L'indennizzo per revoca di un provvedimento amministrativo, ex art. 21 quinquies L.241/1990, è escluso soltanto se il privato ha causato la necessità della revoca con negligenza o imperizia. Il presupposto è l'affidamento incolpevole, che decade in presenza di gravi carenze documentali dell'impresa. L'indennizzo copre solo il danno emergente. 

Quindi l’esclusione dell'indennizzo è dovuta solo se la revoca deriva da una condotta negligente, imperita o da false dichiarazioni del privato, mancando la buona fede e l'affidamento incolpevole.

Al contrario, ai sensi del comma 1-bis dell'art. 21-quinquies, si stabilisce quindi che l'indennizzo è dovuto se la revoca di un atto ad efficacia durevole o istantanea incide su rapporti negoziali, provocando pregiudizi.

Per quanto concerne la determinazione del danno, l'indennizzo è limitato al solo danno emergente (spese sostenute) e non copre il lucro cessante (mancato guadagno).

L'ammontare tiene conto dell'eventuale conoscibilità del vizio dell'atto da parte del privato o del concorso di terzi. 

In supporto, anche la giurisprudenza del Consiglio di Stato (es. Sez.
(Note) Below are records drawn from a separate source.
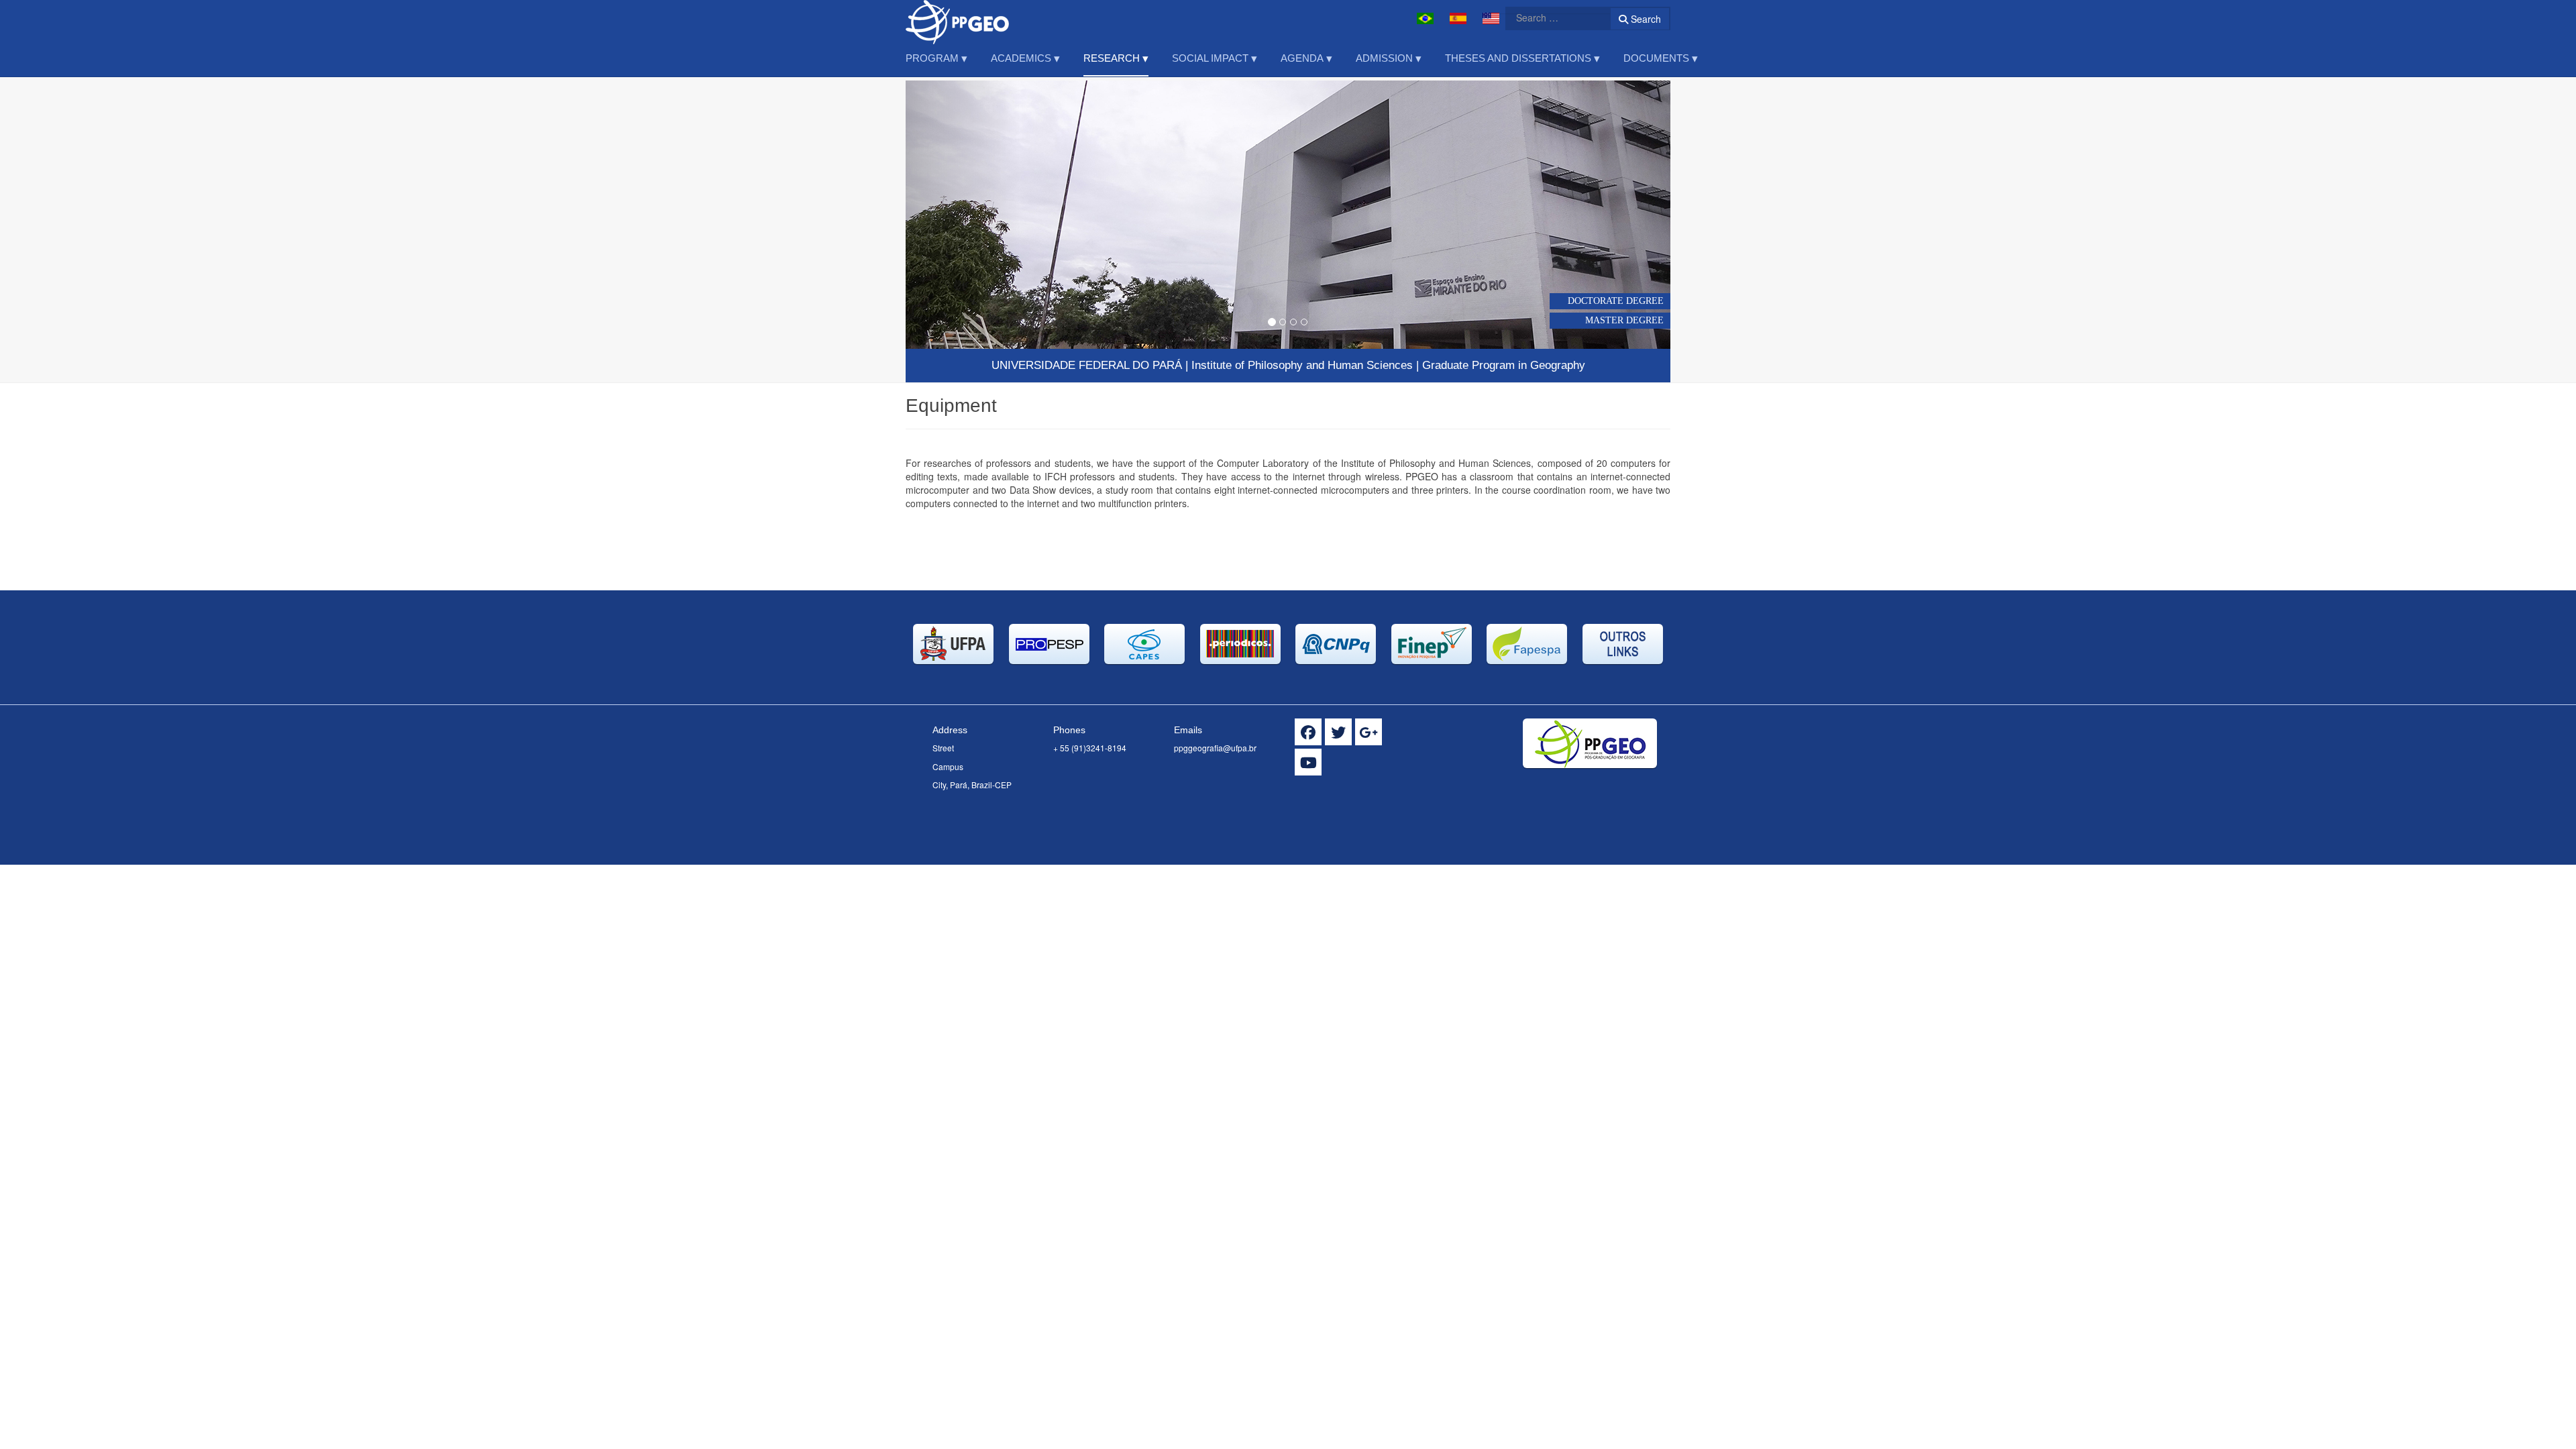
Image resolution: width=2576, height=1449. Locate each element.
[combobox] (1549, 17)
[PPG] (963, 18)
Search (1644, 18)
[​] (1308, 731)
V, 23 ottobre 2025, n. 8229), afferma che l'indennizzo per revoca di un atto amministrativo (art. 21-quinquies l. 241/90) presuppone la buona fede del privato. La diligenza è elemento costitutivo: la negligenza invece priva di tutela l'affidamento.  È necessaria pertanto una condotta diligente per ottenere l'indennizzo; se il privato è scorretto, come è stato considerato nel caso de quo (condotta negligente), come ad es. tacere circostanze rilevanti, l'ordinamento rifiuta la tutela, negando il ristoro.

Sospensione cautelativa dell’Operatore Economico

L’amministrazione può sospendere cautelativamente un operatore economico dall'Albo Fornitori in caso di condotte gravi, inclusa la mancata consegna di documenti sulla sicurezza. La valutazione, basata sull'affidabilità dell'operatore, può riguardare anche fatti antecedenti alla stipula, se idonei a minare la fiducia e il corretto svolgimento delle prestazioni future. 
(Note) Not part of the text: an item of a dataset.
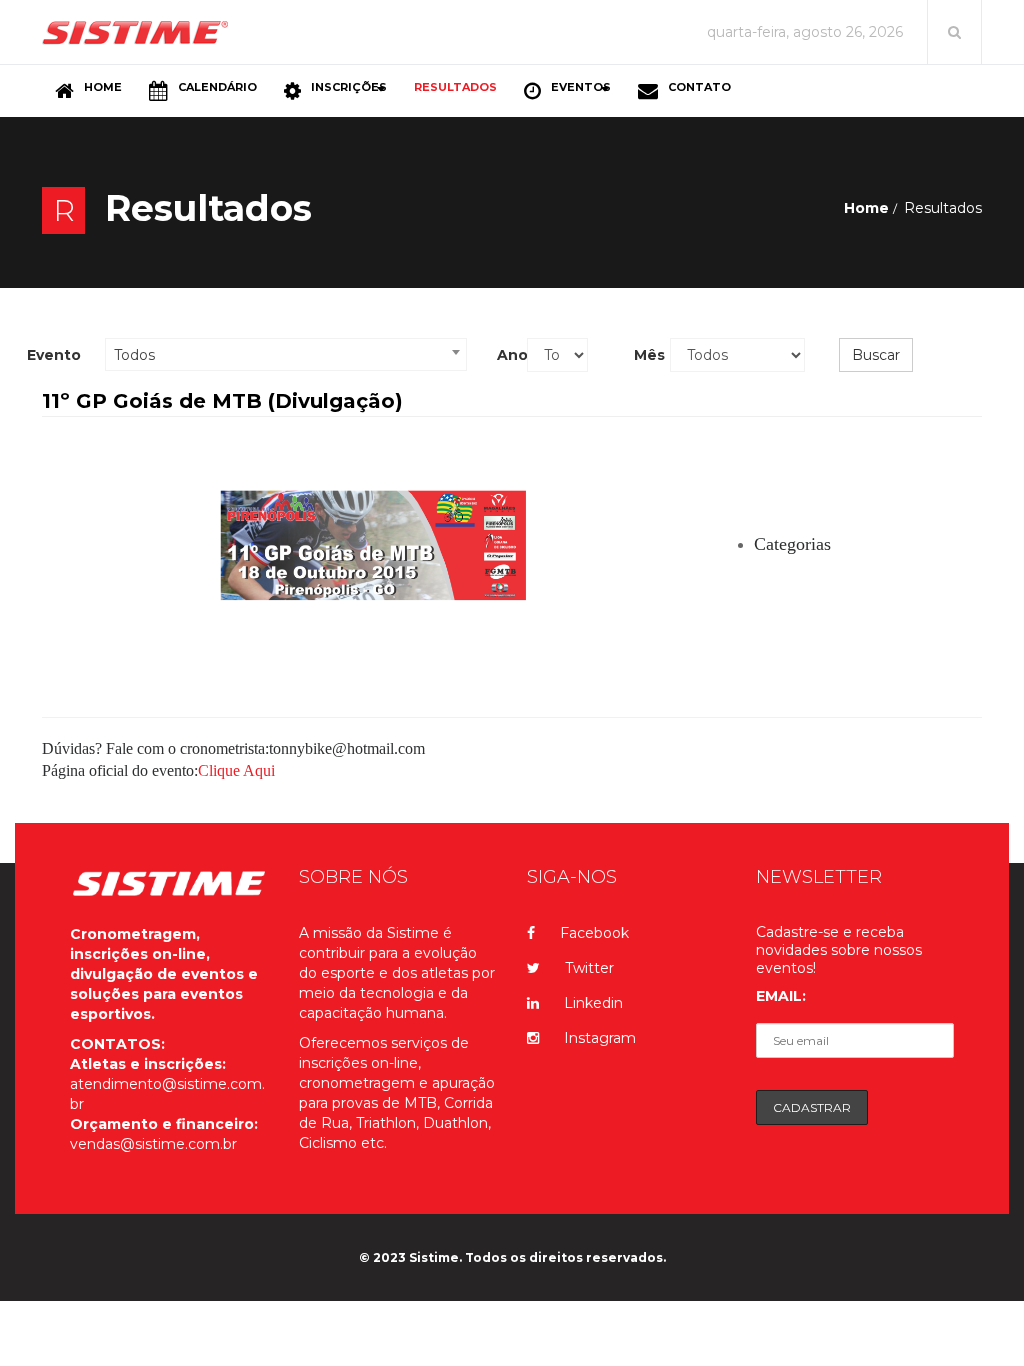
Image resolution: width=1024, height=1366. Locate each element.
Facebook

La sintesi della decisione

La condotta contestata – consistita nella reiterata non consegna del Piano Operativo di Sicurezza in un appalto di pronto intervento a cui era susseguita la mancata stipula del contratto e la successiva revoca di aggiudicazione – era, ad avviso del Collegio, pienamente riconducibile all’ipotesi di rottura del rapporto fiduciario determinata dal comportamento della ditta ricorrente, posta a fondamento della revoca dell’aggiudicazione.
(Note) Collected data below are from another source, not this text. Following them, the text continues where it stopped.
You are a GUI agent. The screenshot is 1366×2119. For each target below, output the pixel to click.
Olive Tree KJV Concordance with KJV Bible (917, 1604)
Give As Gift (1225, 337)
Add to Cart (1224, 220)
Il TAR Campania quindi, con sentenza, ha pertanto confermato la legittimità della revoca dell'aggiudicazione di un appalto ANAS e della sospensione dall'Albo fornitori per 6 mesi a carico di un'impresa che ha presentato un Piano Operativo di Sicurezza (POS) inidoneo, in particolare in contratti di "pronto intervento". 

Nessun indennizzo è dovuto: La revoca causata dalla negligenza dell'impresa (POS carente) non dà diritto all'indennizzo ex art. 21-quinquies.

La sospensione dall’albo è legittima in quanto prevista dai regolamenti interni per la rottura del rapporto fiduciario. Il ricorso è stato respinto, confermando la legittimità dell'operato della Stazione Appaltante.